What Does the Test Examine Genetically?

FH is most commonly associated with variants in genes that affect the uptake of LDL particles:

• LDLR, APOB, PCSK9, the main genes associated with FH

The test may also include additional genetic information that helps refine overall risk assessment and treatment planning.

1) Monogenic FH, Causal Variants

Detection of known clinically significant variants, including the possibility of detecting some larger rearrangements, such as deletions or duplications in the analysed region.

2) Polygenic Risk

In some people with high LDL cholesterol, no single major causal variant is found. Instead, the condition may be influenced by the combined effect of many small genetic factors, known as polygenic risk.

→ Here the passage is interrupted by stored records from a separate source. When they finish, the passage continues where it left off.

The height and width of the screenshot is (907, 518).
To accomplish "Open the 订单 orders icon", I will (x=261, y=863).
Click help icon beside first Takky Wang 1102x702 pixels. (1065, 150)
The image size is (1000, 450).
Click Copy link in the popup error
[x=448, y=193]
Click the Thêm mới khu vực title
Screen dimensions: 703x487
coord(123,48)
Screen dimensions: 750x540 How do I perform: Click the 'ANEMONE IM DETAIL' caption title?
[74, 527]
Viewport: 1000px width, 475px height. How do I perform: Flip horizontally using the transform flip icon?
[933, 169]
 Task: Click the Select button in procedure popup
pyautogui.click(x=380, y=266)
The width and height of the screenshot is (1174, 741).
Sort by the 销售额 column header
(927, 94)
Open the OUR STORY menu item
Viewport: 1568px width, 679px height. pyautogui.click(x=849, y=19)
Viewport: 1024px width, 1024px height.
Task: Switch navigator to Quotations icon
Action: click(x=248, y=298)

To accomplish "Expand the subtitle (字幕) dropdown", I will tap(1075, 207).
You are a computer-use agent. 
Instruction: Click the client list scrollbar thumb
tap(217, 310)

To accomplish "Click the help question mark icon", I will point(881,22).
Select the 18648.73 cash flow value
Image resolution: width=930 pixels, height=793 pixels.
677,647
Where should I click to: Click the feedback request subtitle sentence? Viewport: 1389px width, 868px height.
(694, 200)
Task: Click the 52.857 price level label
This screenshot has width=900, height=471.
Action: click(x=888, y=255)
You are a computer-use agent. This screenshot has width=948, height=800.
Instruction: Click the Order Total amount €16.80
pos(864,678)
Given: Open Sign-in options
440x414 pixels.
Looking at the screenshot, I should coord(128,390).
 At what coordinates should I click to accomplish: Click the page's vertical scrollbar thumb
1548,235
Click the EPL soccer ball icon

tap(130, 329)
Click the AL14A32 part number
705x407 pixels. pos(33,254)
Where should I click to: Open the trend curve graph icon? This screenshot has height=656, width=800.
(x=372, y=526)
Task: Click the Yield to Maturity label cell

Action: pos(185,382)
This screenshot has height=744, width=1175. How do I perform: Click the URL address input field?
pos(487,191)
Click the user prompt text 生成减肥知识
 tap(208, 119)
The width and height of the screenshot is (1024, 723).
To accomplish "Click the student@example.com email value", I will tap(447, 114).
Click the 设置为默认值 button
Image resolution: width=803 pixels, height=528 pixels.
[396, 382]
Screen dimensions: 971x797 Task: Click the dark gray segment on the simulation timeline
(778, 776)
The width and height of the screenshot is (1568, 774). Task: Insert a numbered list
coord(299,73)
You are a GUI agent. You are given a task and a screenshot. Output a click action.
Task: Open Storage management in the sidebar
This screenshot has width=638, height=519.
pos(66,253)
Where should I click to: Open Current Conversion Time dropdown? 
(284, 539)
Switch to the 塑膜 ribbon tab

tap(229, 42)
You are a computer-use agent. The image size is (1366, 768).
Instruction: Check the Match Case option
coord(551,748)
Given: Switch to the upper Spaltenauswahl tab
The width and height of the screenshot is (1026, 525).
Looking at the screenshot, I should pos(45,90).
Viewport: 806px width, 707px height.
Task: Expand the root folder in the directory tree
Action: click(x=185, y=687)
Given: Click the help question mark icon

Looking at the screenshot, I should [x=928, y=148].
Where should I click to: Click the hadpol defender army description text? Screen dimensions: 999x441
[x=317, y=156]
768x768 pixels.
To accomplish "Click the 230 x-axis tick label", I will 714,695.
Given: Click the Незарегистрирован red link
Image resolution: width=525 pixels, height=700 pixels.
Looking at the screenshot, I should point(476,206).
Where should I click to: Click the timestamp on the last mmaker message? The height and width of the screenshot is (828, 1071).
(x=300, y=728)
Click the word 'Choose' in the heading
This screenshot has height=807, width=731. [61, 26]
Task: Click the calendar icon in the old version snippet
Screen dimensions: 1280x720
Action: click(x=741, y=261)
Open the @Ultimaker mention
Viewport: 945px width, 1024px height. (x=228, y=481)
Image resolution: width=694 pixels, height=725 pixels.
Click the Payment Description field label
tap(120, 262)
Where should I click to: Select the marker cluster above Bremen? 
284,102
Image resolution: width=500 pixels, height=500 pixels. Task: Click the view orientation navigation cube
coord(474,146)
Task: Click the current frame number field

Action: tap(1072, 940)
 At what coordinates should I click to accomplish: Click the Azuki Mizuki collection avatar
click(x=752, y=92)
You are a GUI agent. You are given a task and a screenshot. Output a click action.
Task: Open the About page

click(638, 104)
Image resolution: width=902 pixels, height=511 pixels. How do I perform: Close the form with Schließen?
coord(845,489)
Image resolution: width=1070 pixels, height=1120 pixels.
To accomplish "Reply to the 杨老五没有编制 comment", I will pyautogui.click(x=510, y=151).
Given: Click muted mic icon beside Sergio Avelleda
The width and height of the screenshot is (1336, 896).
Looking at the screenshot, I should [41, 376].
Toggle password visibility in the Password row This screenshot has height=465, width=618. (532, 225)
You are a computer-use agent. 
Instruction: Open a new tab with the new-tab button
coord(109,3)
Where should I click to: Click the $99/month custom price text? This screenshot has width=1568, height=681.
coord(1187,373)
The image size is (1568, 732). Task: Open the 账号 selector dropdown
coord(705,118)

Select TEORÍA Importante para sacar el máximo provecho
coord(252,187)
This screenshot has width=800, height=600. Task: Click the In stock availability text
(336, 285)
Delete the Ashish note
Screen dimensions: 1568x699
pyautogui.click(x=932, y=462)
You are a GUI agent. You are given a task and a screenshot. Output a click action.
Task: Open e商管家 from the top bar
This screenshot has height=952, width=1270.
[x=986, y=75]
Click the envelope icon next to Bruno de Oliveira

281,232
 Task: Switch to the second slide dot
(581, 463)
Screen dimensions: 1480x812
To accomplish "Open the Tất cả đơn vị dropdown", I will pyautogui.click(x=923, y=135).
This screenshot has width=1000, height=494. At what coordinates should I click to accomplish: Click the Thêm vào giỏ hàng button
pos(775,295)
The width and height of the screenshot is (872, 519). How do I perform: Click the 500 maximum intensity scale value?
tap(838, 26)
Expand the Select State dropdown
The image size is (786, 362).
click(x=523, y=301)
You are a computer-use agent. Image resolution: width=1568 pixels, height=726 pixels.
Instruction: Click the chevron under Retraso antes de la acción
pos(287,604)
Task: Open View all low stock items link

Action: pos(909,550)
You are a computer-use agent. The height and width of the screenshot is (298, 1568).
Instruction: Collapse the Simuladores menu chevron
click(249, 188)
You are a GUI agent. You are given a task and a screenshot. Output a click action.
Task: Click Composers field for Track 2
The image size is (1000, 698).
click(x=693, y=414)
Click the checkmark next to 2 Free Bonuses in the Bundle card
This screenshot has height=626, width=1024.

Therefore, the following may be assessed:

• Polygenic risk for LDL hypercholesterolaemia
• Polygenic risk for cardiovascular disease, CVD

3) Genetics of Treatment Response, Pharmacogenetics

For selected variants, it is possible to estimate:

• A higher risk of side effects from certain statins, for example SLCO1B1
• Other factors influencing the effectiveness or choice of therapy, for example CYP2C9, APOE and ABCG2

Optional Addition: APOE and Alzheimer’s Disease Risk

If included in the selected scope of testing, the test may also detect the APOE genotype, which is associated with the risk of Alzheimer’s disease. We always recommend explaining in advance what this information means and what its limitations are.

How Is the Test Performed?

• The test is usually performed from a blood sample. Depending on the selected procedure, DNA from another suitable type of material may also be possible.
• The result includes expert interpretation and recommendations for the next steps.

Insurance Coverage: in indicated cases, the test may be performed under health insurance coverage, always depending on the clinical indication and agreement with the doctor.

How to Interpret the Result in Practice

• Positive finding of a causal variant: confirms a genetic cause of FH and is important for treatment as well as for testing relatives.
• Negative finding of causal variants: does not completely exclude FH. Other untested or very rare variants may be involved, and polygenic risk and lifestyle may also play a role.
• Increased polygenic risk: supports the explanation of polygenic hypercholesterolaemia and may help with overall risk assessment.

Method and Limitations of the Test, Briefly and Clearly

The test is based on genotyping using an SNP array, Illumina GSA_DTC. This method reliably detects a range of predefined variants and may also detect some larger rearrangements in the analysed regions.

Important limitations:

• The test typically does not detect all possible variants in the listed genes, especially completely new or very rare variants.
• The result must always be assessed in relation to lipid levels, family history and clinical findings. In some cases, targeted sequencing may be recommended.